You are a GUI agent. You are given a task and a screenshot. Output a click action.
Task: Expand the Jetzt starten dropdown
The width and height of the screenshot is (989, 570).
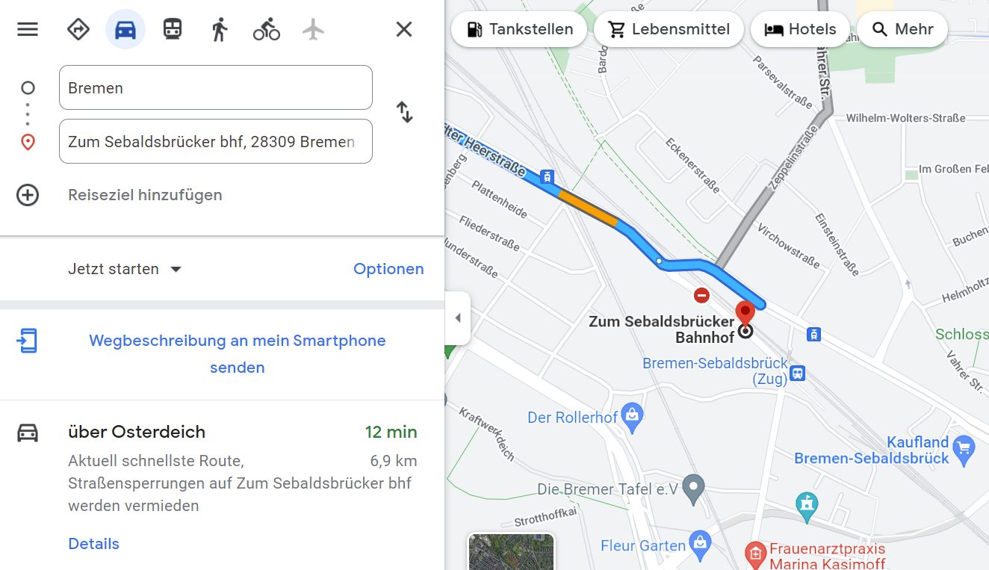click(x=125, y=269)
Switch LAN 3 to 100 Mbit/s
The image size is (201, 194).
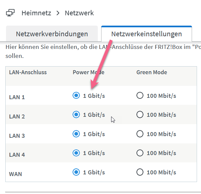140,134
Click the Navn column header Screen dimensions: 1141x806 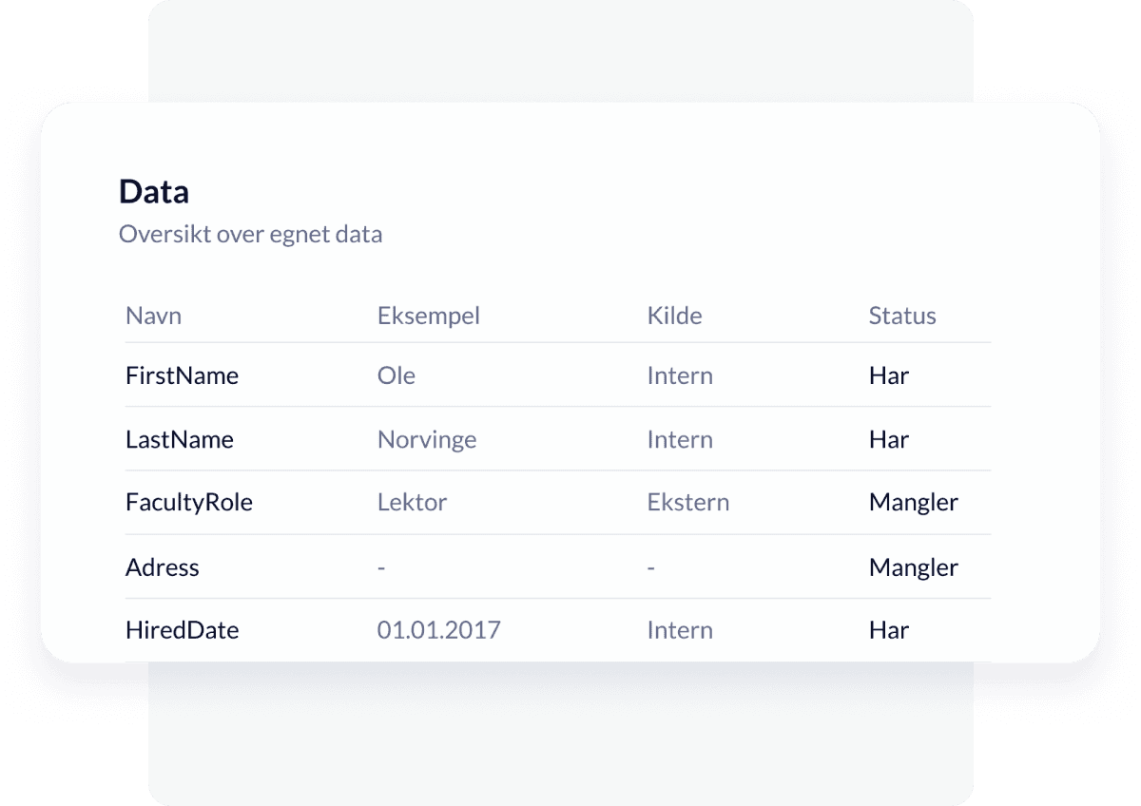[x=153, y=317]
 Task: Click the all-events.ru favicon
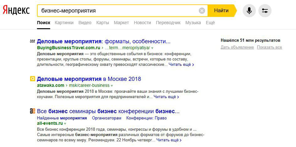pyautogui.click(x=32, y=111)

...

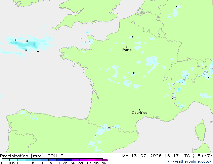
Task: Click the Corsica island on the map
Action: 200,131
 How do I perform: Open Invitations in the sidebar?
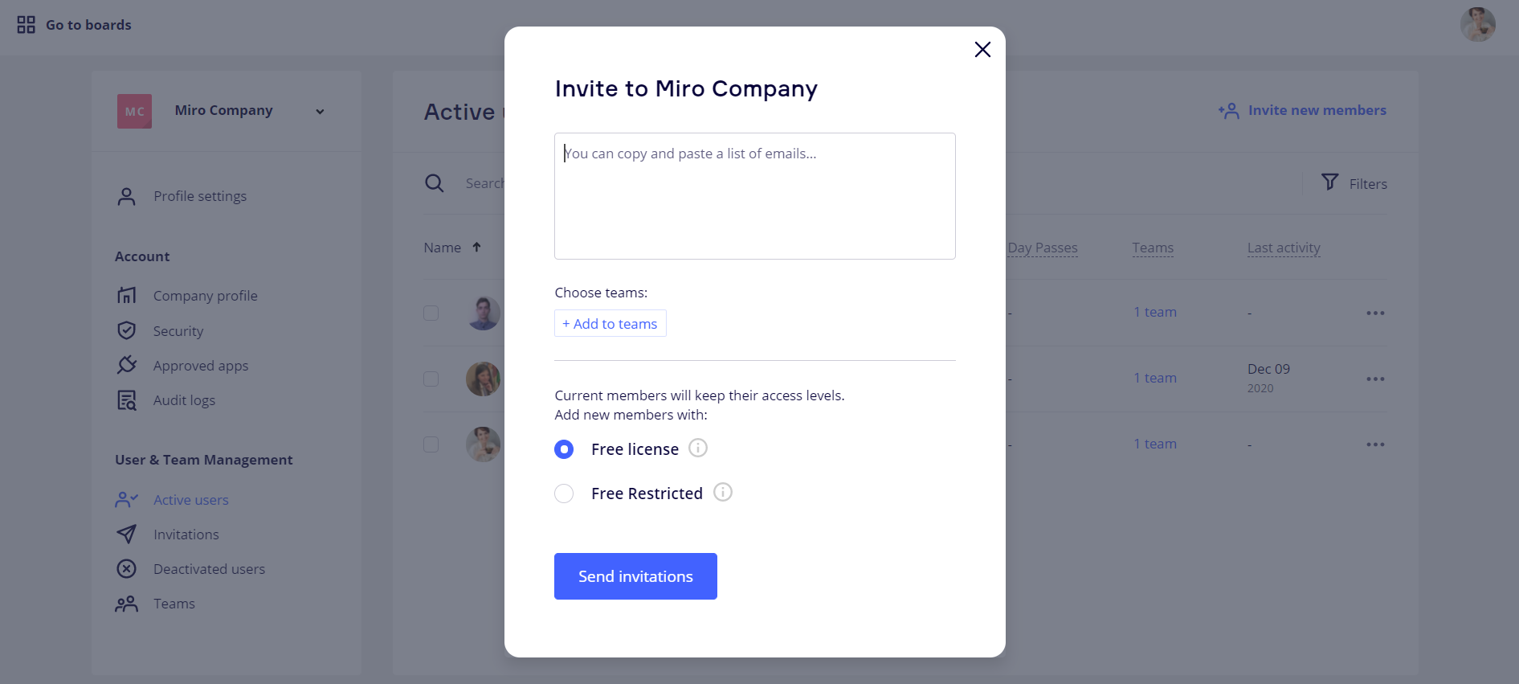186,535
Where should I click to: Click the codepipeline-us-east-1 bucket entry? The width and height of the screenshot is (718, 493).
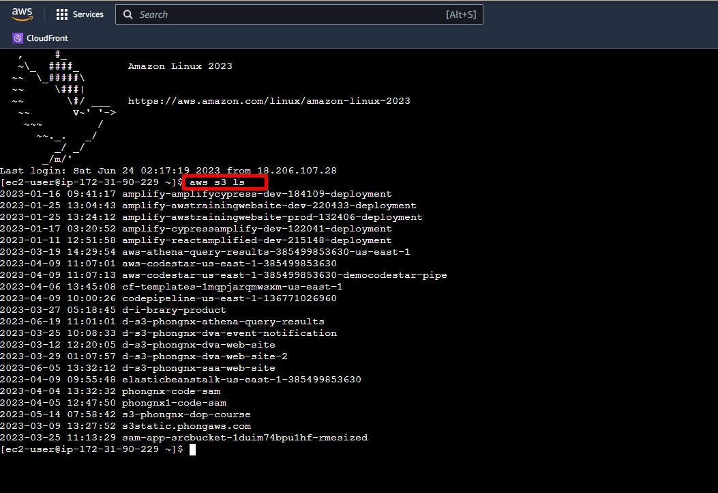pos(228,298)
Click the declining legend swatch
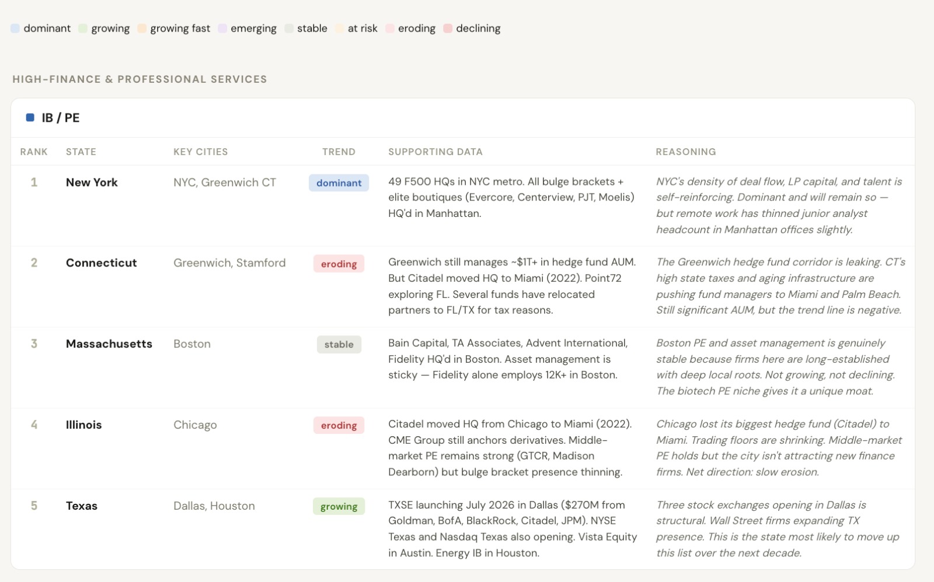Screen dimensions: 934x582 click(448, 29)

* * *

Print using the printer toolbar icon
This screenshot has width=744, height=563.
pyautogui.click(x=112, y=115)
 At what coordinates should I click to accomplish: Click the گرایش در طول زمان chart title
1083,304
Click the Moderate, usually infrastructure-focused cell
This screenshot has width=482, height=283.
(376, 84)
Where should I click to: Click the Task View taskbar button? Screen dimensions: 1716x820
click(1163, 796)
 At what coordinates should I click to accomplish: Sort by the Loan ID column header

• What needs to be done: Among the entries above, the lines between the ones containing "At what coordinates should I click to accomplish: Click" and "At what coordinates should I click to accomplish: Sort", inclusive, are to be transcribed exactly. No other line is to be given.

• Completed task:
 At what coordinates should I click to accomplish: Click the گرایش در طول زمان chart title
1083,304
Click the Moderate, usually infrastructure-focused cell
This screenshot has width=482, height=283.
(376, 84)
Where should I click to: Click the Task View taskbar button? Screen dimensions: 1716x820
click(1163, 796)
 At what coordinates should I click to accomplish: Sort by the Loan ID column header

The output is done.